Kralendijk, Bonaire – Al despedirse de Bonaire tras la organización de una conferencia jurídica sobre el caso de Bonaire, impartida por la Dra. Byron-Cox, la organización conmemoró una semana histórica en la que las voces de las mujeres y niñas de Bonaire fueron escuchadas y reconocidas personalmente en las más altas esferas de las Naciones Unidas.
Como parte de su continuo compromiso con las Naciones Unidas, la BHRO participó recientemente en el Foro de la Sociedad Civil con S.E. Annalena Baerbock, Presidenta del 80.º período de sesiones de la Asamblea General de las Naciones Unidas, en la Sede de las Naciones Unidas.
También recientemente, durante la Audiencia Global Multisectorial en preparación para la CSW70, la BHRO realizó una intervención basada en la realidad de una comunidad que aún está sujeta a formas modernas de dominación colonial. La intervención destacó cómo estas condiciones se ven reforzadas por un pequeño grupo de élites locales y actores políticos corruptos que ejercen un control desproporcionado sobre la economía y el sistema político. La Oficina de Derechos Humanos de Bonaire (BHRO) enfatizó que las mujeres y niñas en Bonaire enfrentan una exclusión sistémica de la toma de decisiones, las oportunidades económicas y el acceso a los servicios públicos, incluyendo la persistente marginación del idioma local en la gobernanza, la justicia y la vida institucional. Estas dinámicas estructurales, subrayó la BHRO, profundizan la desigualdad y silencian las voces de la comunidad.

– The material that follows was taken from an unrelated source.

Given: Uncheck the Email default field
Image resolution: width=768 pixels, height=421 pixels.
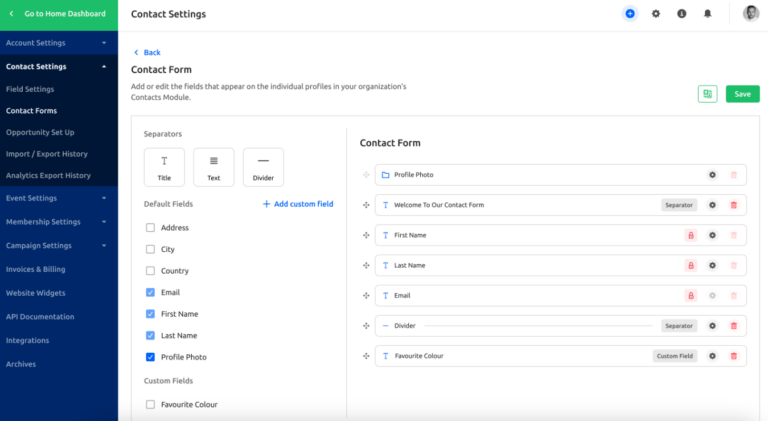Looking at the screenshot, I should tap(150, 292).
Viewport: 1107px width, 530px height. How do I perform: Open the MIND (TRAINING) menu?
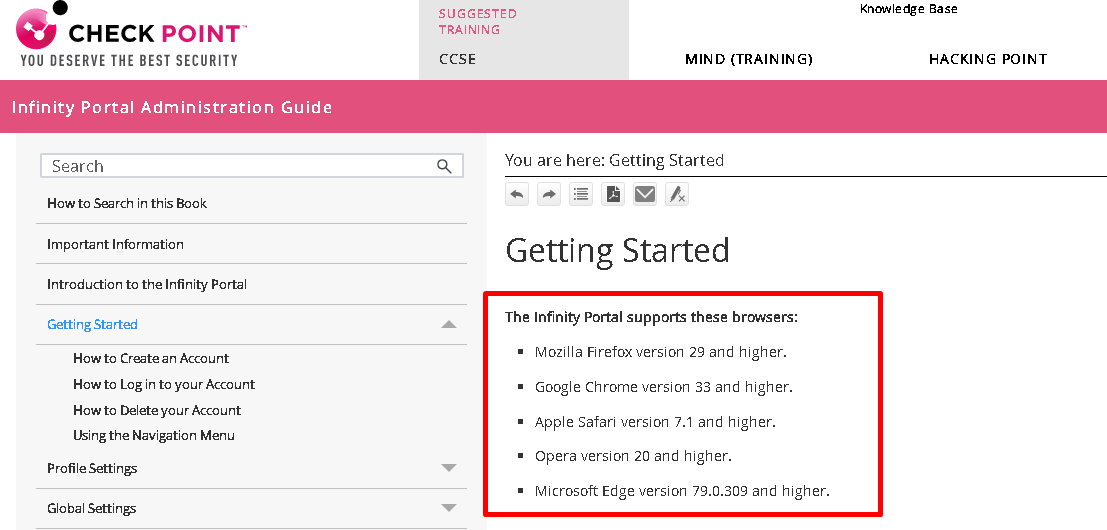click(748, 59)
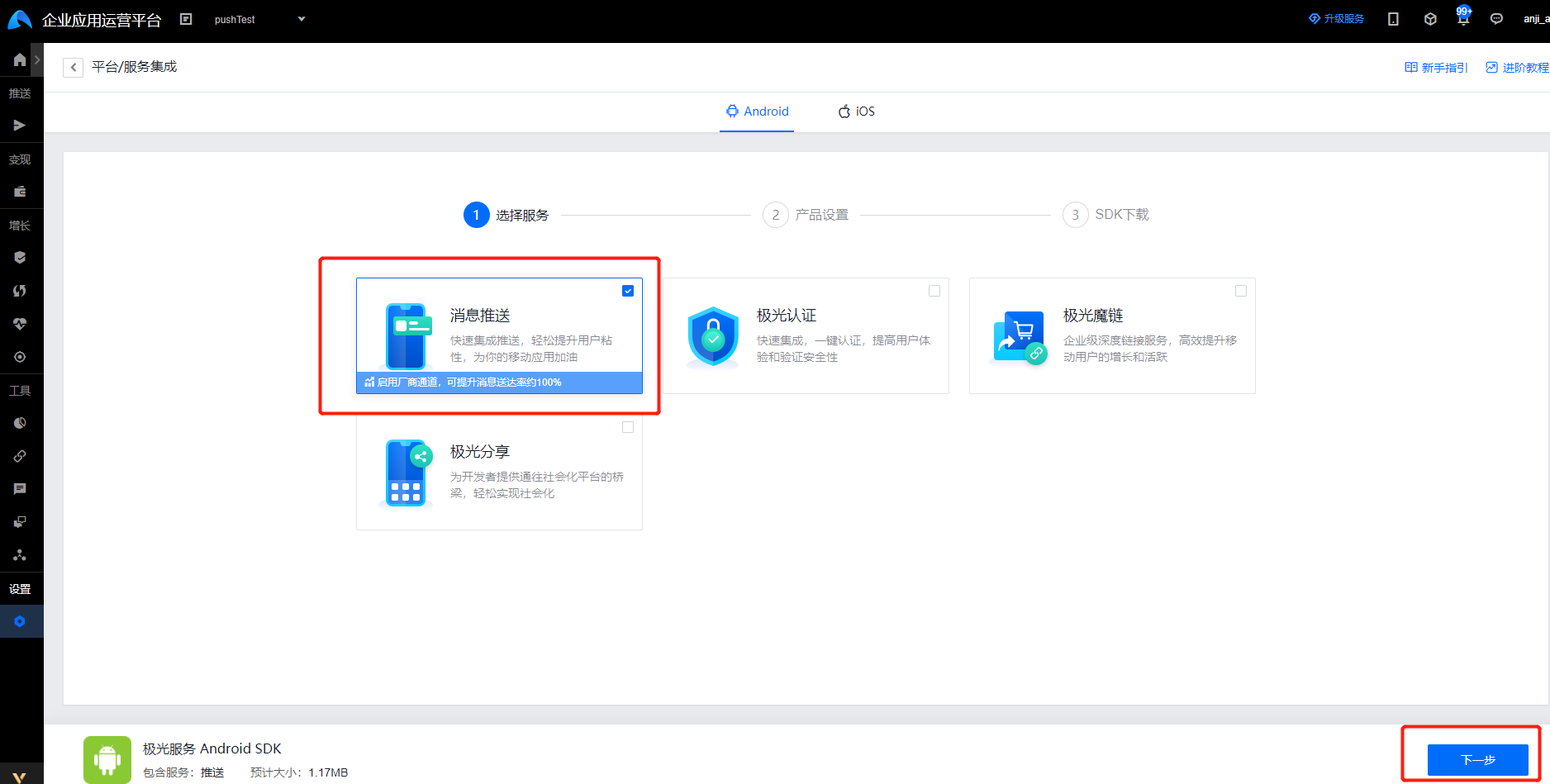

La audiencia multisectorial — un componente integral del proceso de revitalización de la Comisión de la Condición Jurídica y Social de la Mujer (CSW) y del Pacto para el Futuro — reunió a actores de la sociedad civil de contextos locales, regionales y globales. En este foro, la BHRO subrayó que la igualdad de género no puede lograrse cuando las estructuras coloniales, la concentración del poder económico y las prácticas políticas corruptas niegan a las comunidades una participación significativa en la construcción de su propio futuro.
Tras la intervención, se produjo un momento extraordinario e inesperado. Su Excelencia Nyaradzayi Gumbonzvanda, Subsecretaria General de las Naciones Unidas, solicitó una reunión personal con representantes de la Organización de Derechos Humanos de Bonaire. A través de su oficina, la delegación de la BHRO fue invitada a dialogar directamente con ella, un gesto de reconocimiento sin precedentes.
Su Excelencia expresó que el testimonio sobre Bonaire la había conmovido profundamente y destacó el profundo impacto humano, cultural y social de las cuestiones planteadas. Solicitó información de contacto directo, lo que indica un compromiso genuino al más alto nivel de las Naciones Unidas. Este momento marcó un cambio significativo: de una invisibilidad prolongada a un reconocimiento directo.
Este encuentro ha fortalecido la determinación de BHRO de seguir defendiendo los derechos, la dignidad y la visibilidad de las mujeres y niñas de Bonaire. Reafirmó una verdad fundamental: cuando las comunidades denuncian la injusticia con claridad y persistencia, incluso los sistemas más arraigados ya no pueden permanecer indiferentes.